Ecosyste.ms: Awesome

An open API service indexing awesome lists of open source software.

Awesome Lists | Featured Topics | Projects

https://github.com/simphotonics/benchmark_runner

A library for writing inline micro-benchmarks, reporting score statistics, and running sync/async benchmarks.
https://github.com/simphotonics/benchmark_runner

async benchmark dart execution-time runner score statistics

Last synced: 2 months ago
JSON representation

A library for writing inline micro-benchmarks, reporting score statistics, and running sync/async benchmarks.

Awesome Lists containing this project

README

        

# Benchmark Runner
[![Dart](https://github.com/simphotonics/benchmark_runner/actions/workflows/dart.yml/badge.svg)](https://github.com/simphotonics/benchmark_runner/actions/workflows/dart.yml)

## Introduction

Benchmarking is used to estimate and compare the execution speed of
numerical algorithms and programs.
The package [`benchmark_runner`][benchmark_runner] is based on
[`benchmark_harness`][benchmark_harness] and includes helper
functions for writing *inline* micro-benchmarks with the option of
printing a score **histogram** and reporting the score **mean** ±
**standard deviation**, and score **median** ± **inter quartile range**.
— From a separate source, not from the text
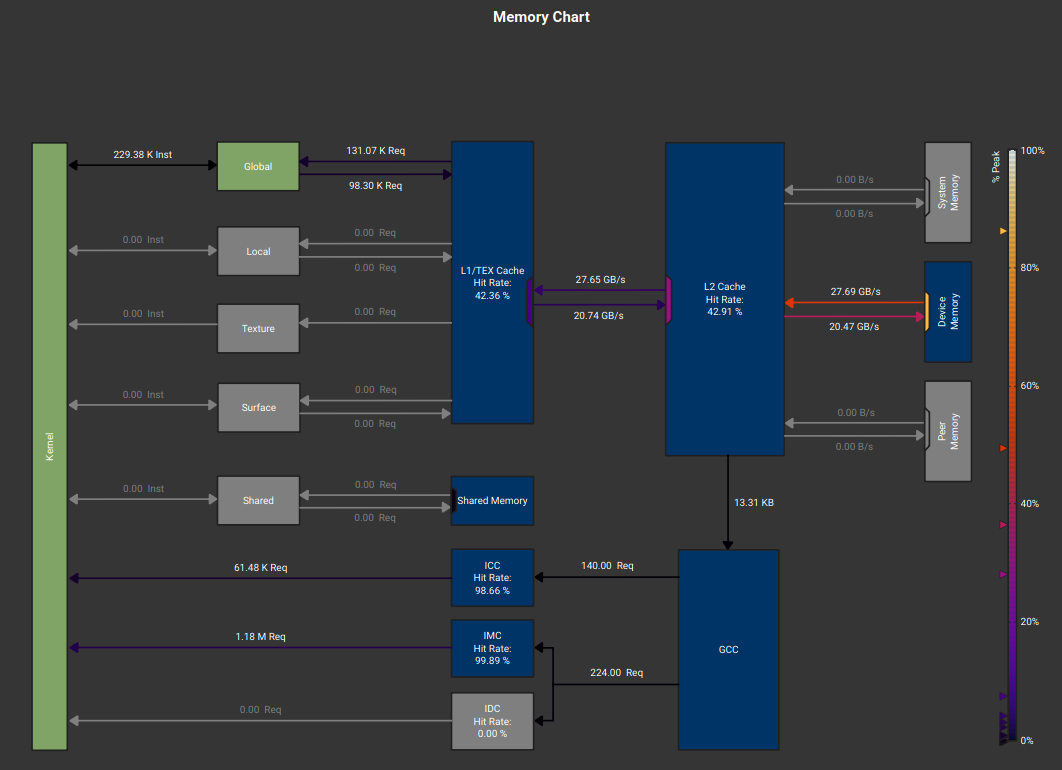Click the GCC block

point(728,649)
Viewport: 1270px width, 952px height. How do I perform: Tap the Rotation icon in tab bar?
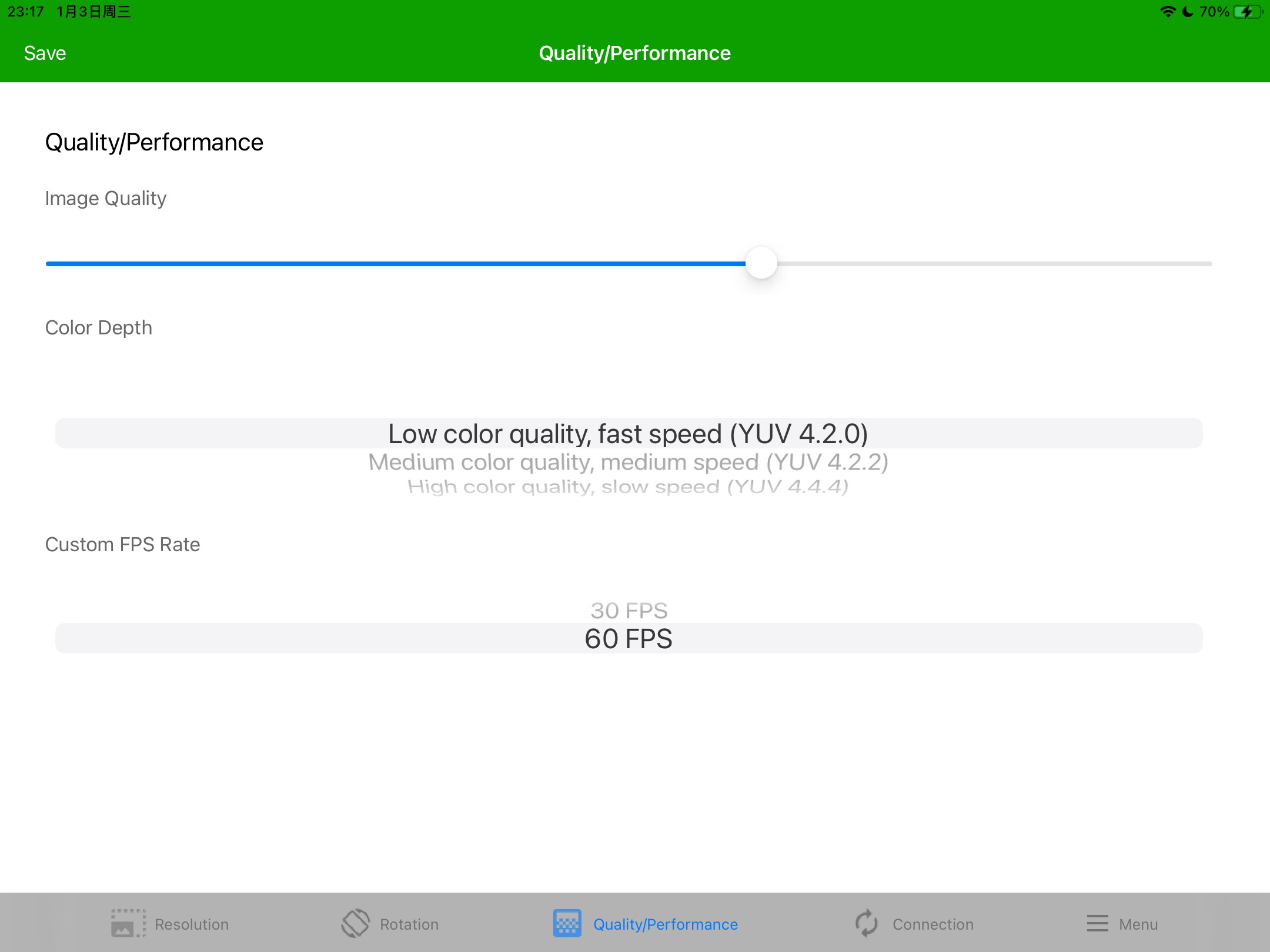click(x=356, y=923)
The benchmark runner allows executing several benchmark files and reports if
uncaught exceptions/errors were encountered.

## Usage

Include [`benchmark_runner`][benchmark_runner] as a `dev_dependency`
in your `pubspec.yaml` file.

Write inline benchmarks using the functions:
* [`benchmark`][benchmark]: Creates and runs a synchronous benchmark and
reports the benchmark score.
* [`asyncBenchmark`][asyncBenchmark]: Creates and runs an
asynchronous benchmark.
* [`group`][group]: Used to label a group of benchmarks.
The callback `body` usually contains one or several calls to
[`benchmark`][benchmark] and [`asyncBenchmark`][asyncBenchmark].
Benchmark groups may not be nested.
* Benchmark files must end with `_benchmark.dart` in order to be detected
by the `benchmark_runner`.

The example below shows a benchmark file containing synchronous and
asynchronous benchmarks.

```Dart
// ignore_for_file: unused_local_variable

import 'package:benchmark_runner/benchmark_runner.dart';

/// Returns the value [t] after waiting for [duration].
Future later(T t, [Duration duration = Duration.zero]) {
return Future.delayed(duration, () => t);
}

void main(List args) async {
await group('Wait for duration', () async {
await asyncBenchmark('10ms', () async {
await later(39, Duration(milliseconds: 10));
});

await asyncBenchmark('5ms', () async {
await later(27, Duration(milliseconds: 5));
}, emitStats: false);
});

group('Set', () async {
await asyncBenchmark('error test', () {
throw ('Thrown in benchmark.');
});

benchmark('construct', () {
final set = {for (var i = 0; i < 1000; ++i) i};
});

throw 'Error in group';
});
}

```
### 1. Running a Single Benchmark File
A *single* benchmark file may be run as a Dart executable:
```Console
$ dart benchmark/example_async_benchmark.dart
```
![Console Output Single](https://raw.githubusercontent.com/simphotonics/benchmark_runner/main/images/console_output_single.png)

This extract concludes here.